State of Alabama Seeks to Execute Elderly, Incompetent Man Despite His Jury’s Verdict for Life

05.11.16

The State of Alabama plans to execute 65-year-old Vernon Madison by lethal injection on May 12th, even though his jury determined that life without parole was the appropriate punishment for him, and even though strokes and dementia have left him unable to remember the crime or rationally understand why the State seeks to execute him.

Vernon Madison was arrested in 1985 and charged with capital murder in the death of a Mobile police officer. His first two trials were reversed because of prosecutorial misconduct. The Alabama Court of Criminal Appeals found that prosecutors illegally removed African Americans from the jury because of their race at the first trial, and at the second trial, the prosecutor presented illegal evidence.

In 1994, following a third trial, Mr. Madison was convicted by a Mobile County jury that determined he should be sentenced to life imprisonment without parole. Mobile County Circuit Judge Ferrill McRae overrode the jury’s verdict and sentenced Mr. Madison to death.

Judge McRae has overridden six jury verdicts of life without parole – more than any other judge in Alabama. United States Supreme Court Justice Sonia Sotomayor cited Judge McRae in her dissent criticizing judicial override in Alabama, observing that he “campaigned by running several advertisements voicing his support for capital punishment” and boasting about specific cases in which he had imposed the death penalty. The dissent concluded that the only empirically supported reason why Alabama judges alone continue to override jury verdicts is one that “casts a cloud of illegitimacy over the criminal justice system: Alabama judges, who are elected in partisan proceedings, appear to have succumbed to electoral pressures.”

Alabama’s capital sentencing scheme has exactly the same defect that the Supreme Court declared unconstitutional earlier this year in Hurst v. Florida. In that case, the Court struck down Florida’s capital sentencing statute because it allowed judges, rather than juries, to make the findings necessary to impose the death penalty.

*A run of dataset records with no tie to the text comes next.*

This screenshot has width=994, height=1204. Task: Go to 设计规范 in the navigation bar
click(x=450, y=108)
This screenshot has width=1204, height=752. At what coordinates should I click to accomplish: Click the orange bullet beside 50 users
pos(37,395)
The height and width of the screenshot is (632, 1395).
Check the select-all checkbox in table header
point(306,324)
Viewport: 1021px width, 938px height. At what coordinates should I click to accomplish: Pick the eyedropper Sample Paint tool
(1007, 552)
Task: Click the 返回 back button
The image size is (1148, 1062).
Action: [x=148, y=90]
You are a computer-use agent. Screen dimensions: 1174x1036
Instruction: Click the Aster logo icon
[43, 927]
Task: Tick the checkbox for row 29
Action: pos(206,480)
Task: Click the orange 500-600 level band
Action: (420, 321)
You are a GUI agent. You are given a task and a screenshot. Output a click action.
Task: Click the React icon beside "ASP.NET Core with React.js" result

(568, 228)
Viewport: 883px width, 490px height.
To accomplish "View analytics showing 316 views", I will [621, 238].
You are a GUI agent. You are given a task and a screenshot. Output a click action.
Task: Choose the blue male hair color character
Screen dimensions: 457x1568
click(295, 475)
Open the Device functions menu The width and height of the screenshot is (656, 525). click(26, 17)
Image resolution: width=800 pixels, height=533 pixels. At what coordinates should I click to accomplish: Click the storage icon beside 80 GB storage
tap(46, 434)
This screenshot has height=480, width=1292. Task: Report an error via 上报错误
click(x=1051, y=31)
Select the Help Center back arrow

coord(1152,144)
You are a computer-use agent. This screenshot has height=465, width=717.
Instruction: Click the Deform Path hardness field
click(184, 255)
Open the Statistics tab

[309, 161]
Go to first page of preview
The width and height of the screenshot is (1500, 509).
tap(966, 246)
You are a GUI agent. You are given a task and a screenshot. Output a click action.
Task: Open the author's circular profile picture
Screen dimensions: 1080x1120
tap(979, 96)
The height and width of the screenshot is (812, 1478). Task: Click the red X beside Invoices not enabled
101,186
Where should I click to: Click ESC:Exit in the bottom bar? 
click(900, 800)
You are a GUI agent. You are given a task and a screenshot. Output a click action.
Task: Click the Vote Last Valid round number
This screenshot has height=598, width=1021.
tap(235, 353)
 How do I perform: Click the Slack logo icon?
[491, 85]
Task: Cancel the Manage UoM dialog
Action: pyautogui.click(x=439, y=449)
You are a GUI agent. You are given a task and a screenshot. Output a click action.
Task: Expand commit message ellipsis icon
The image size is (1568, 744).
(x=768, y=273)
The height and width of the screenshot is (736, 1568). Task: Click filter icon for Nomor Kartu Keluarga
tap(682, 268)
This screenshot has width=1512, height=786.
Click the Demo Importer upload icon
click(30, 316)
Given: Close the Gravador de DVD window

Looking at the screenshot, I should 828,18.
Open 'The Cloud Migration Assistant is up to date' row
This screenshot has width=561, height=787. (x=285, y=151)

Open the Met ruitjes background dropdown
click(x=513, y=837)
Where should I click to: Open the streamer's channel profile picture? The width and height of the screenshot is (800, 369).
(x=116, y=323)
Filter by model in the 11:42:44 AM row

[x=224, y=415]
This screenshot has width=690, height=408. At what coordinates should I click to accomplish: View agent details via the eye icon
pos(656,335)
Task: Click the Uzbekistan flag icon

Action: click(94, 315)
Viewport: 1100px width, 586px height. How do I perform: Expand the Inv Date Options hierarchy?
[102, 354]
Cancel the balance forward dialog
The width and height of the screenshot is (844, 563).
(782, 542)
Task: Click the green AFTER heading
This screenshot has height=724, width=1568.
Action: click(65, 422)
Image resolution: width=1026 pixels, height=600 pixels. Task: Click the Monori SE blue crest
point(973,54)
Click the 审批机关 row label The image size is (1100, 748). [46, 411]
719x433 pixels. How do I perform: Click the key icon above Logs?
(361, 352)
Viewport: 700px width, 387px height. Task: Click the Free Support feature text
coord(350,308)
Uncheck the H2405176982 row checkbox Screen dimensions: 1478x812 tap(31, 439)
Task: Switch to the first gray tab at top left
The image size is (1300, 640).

Last week, the Supreme Court granted review in a case challenging Alabama’s death penalty scheme, vacated the death sentence, and remanded for reconsideration in light of Hurst.

EJI lawyers have asked the Alabama Supreme Court to stay Mr. Madison’s execution in order to give him an opportunity to challenge Alabama’s death penalty scheme and the override in his case in light of Hurst.

Mr. Madison’s attorneys also asked a federal court to stay his execution because he is incompetent to be executed. As a result of multiple strokes over the last year, and other serious medical conditions, Mr. Madison suffers from vascular dementia, which has left him unable to rationally understand why the State is seeking to execute him. Mr. Madison now speaks in a slurred manner, is legally blind, and can no longer walk independently as a consequence of damage to his brain.

It is unconstitutional to execute an individual who is mentally incompetent. Despite evidence that Mr. Madison is incompetent, a federal judge denied his request for a stay of execution late yesterday. Mr. Madison appealed to the Eleventh Circuit Court of Appeals.

UPDATE ON WEDNESDAY: On Wednesday afternoon, the Alabama Supreme Court issued an order denying Mr. Madison’s Motion for Stay of Execution.

UPDATE ON THURSDAY: On Thursday morning, the Eleventh Circuit Court of Appeals issued an order granting Vernon Madison’s Motion for a Stay of Execution.

The State of Alabama plans to execute Vernon Madison on May 12, even though his jury determined that life without parole was the appropriate punishment for him.